Publishers current predictions of the 'general' book market (as opposed to the technical and academic markets- which are huge) are that Ebooks will represent about 5% of the market in ten years. Maybe that figure will be higher and the time will be less, but it is not hard to understand that childrens books and illustrated books are not yet published in electronic form and that if the price of ebook editions of plain text is higher than of printed copies, then even unillustrated books have a fair future.


Even now I could read Dickens in ebook form, if I wanted, but I don't. Nor do my children.

http://www.goodlibraryguide.com/blog/archives/2009/05/libraries_are_a_1.html

September 22, 2010

How often do we see public librarians, councillors, state officials, politicians and even ministers spouting off about e-books in the future of public libraries.

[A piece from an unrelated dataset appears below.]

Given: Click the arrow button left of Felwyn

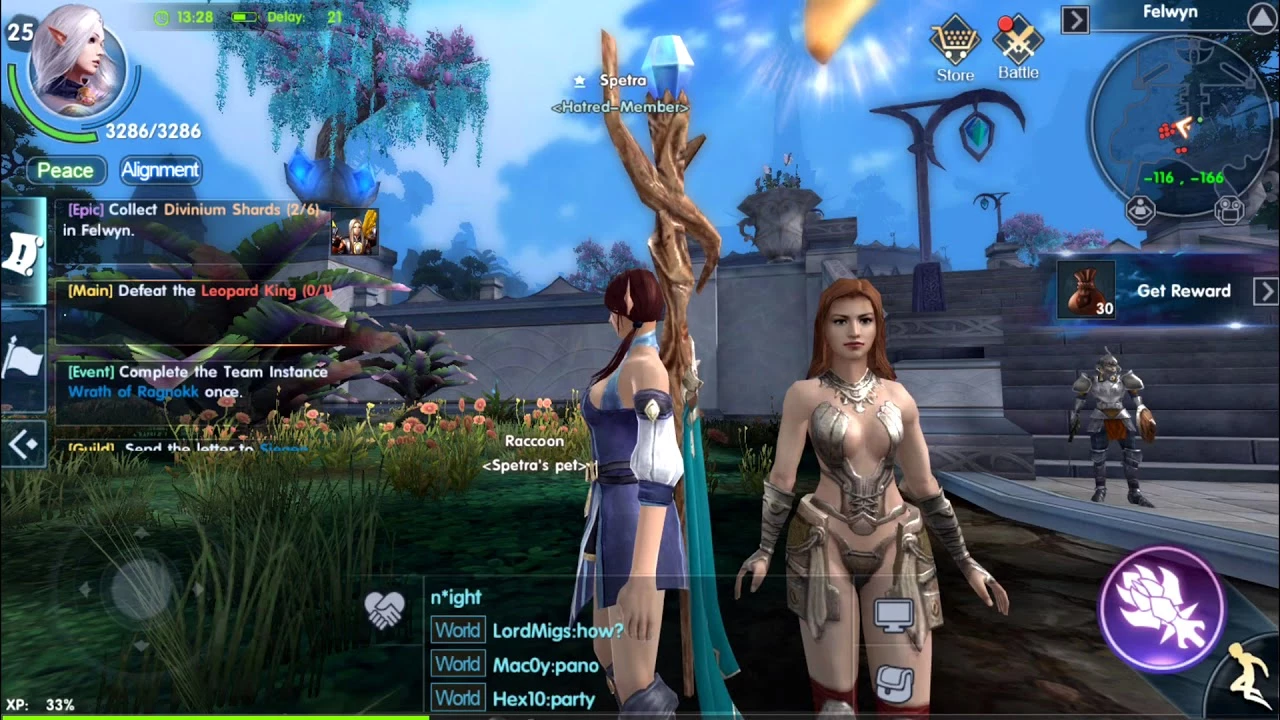Looking at the screenshot, I should coord(1075,19).
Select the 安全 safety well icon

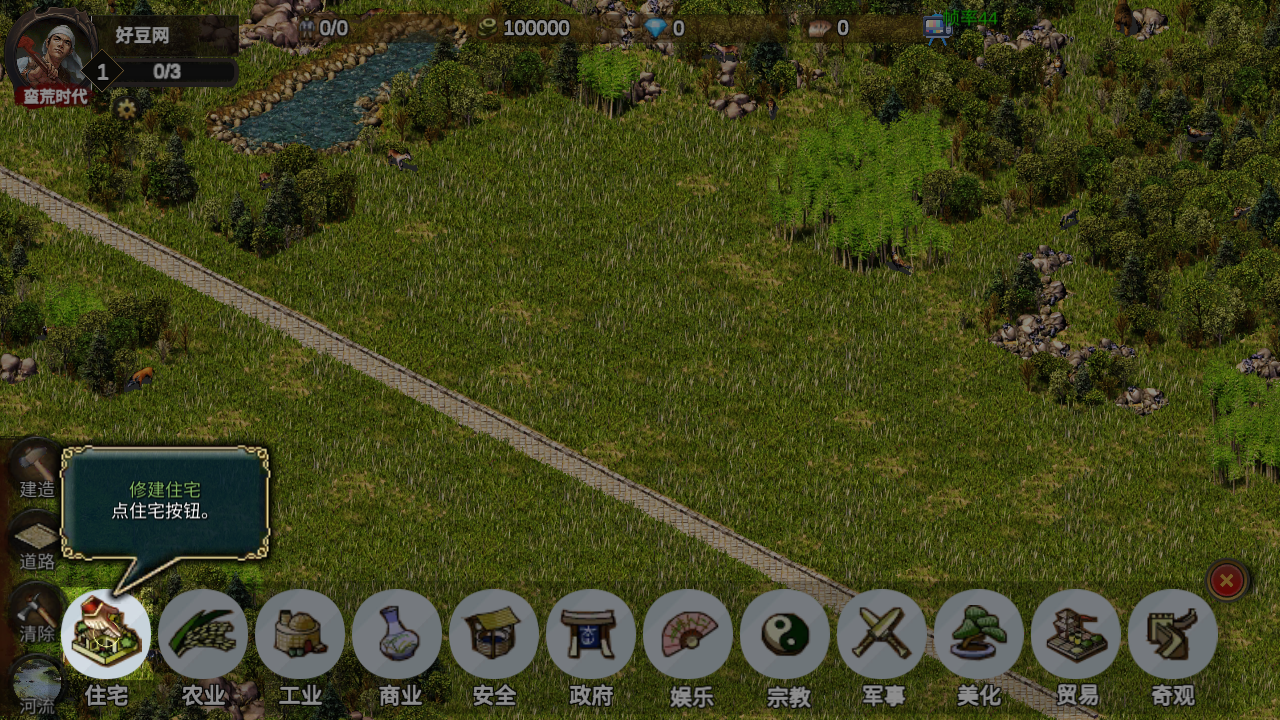[494, 634]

None of them are stars in the arithmetic class.

It only takes a few simple calculations to realise that if we were to hold the same range of books in public libraries as we do now to support that council public library book funds would have to be ten times the size they are now

And that is without buying ebook readers for the very hard up people for whom public libraries are a life line.

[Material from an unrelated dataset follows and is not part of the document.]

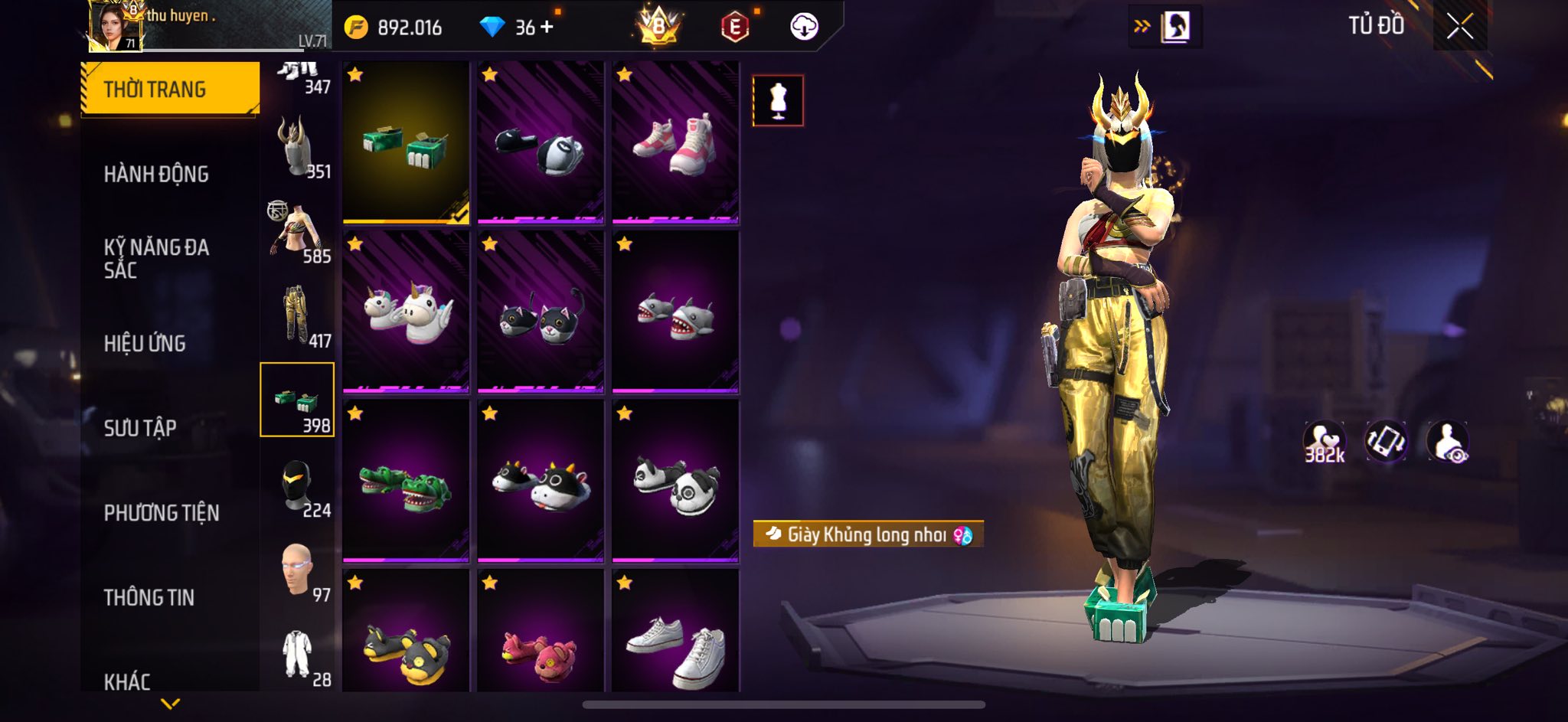Close the wardrobe screen
This screenshot has width=1568, height=722.
(1459, 27)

Nor is anyone hearing the voice of Booksellers - who just plain don't want public libraries to offer for nothing that out of which they try to make their living.

e books are not for public libraries. ... just now anyhow.

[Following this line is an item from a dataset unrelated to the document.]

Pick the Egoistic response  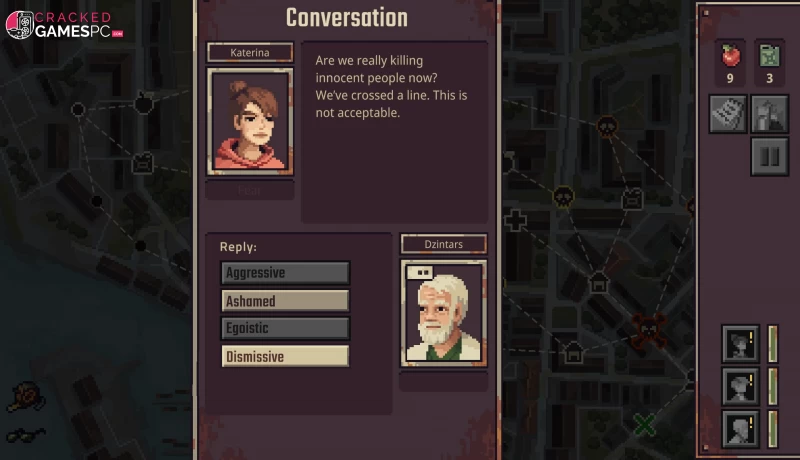[285, 328]
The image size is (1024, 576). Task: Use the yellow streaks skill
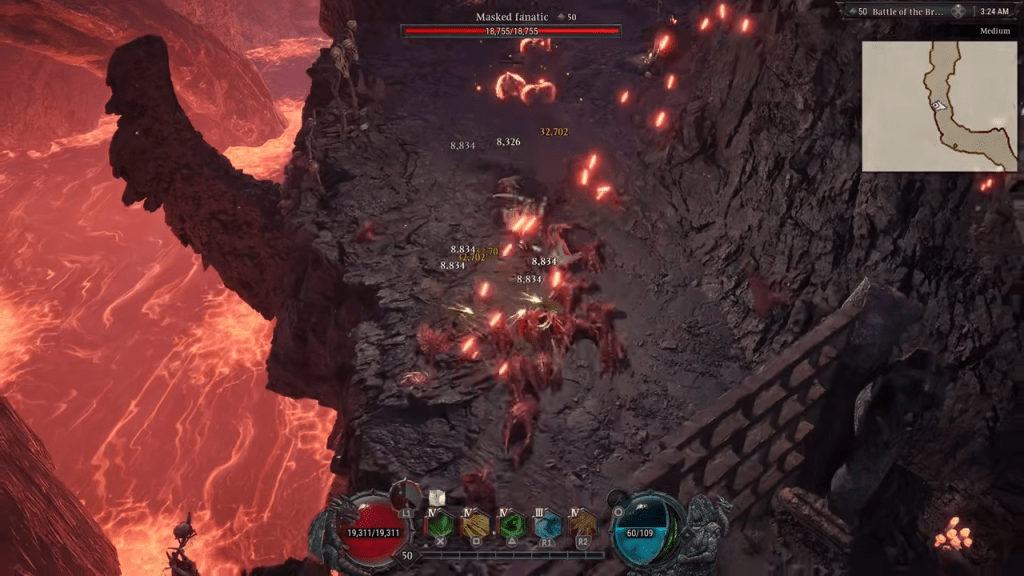point(475,523)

http://www.goodlibraryguide.com/blog/archives/2010/09/e_books_in_publ_1.html

 

 

Sunday, March 25, 2012

Sneering rattlesnakes

Oh dear. Our hero is back. He had gone, we thought, to seek his fortune in the United States of America. It was quiet, too damned quiet, Carruthers.

Then there was the announcement of his new e-book project. Was it Loganberry, Tayberry, Whortleberry?…no, it was Bilbrary with, we suspect, the accent on the bill. Conspicuous by his absence from such events as the recent lobby of parliament, the world's greatest living library campaigner suddenly returned to public debate with a curious proposition, that he would use some profits from his venture (that is, supposing there actually are any) to give money to library campaigns. This generosity was not received by a cruel cynical world in the spirit in which it was offered: American librarians wondered why profits made out of their e-book subscriptions were being sent abroad, when there are plenty of campaigns needing support at home, while British library campaigners, on reading the small print, saw that he intended the money, not to support campaigners in demanding that local councils and the DCMS fulfil their responsibility for the public library service, but to establish so-called community libraries, completely outside the public library system.

In a post that the ill-willed might describe as petulant, entitled the Library Campaign Police, he rails against his critics, saying, 'if you don't say what they want you to say, they sneer like rattlesnakes'. We're not sure how to sneer like a rattlesnake, but hope to acquire this useful skill, if our readers will enlighten us.

We had thought that the need for CoatesWatch had passed. It seems not. La lutte continue!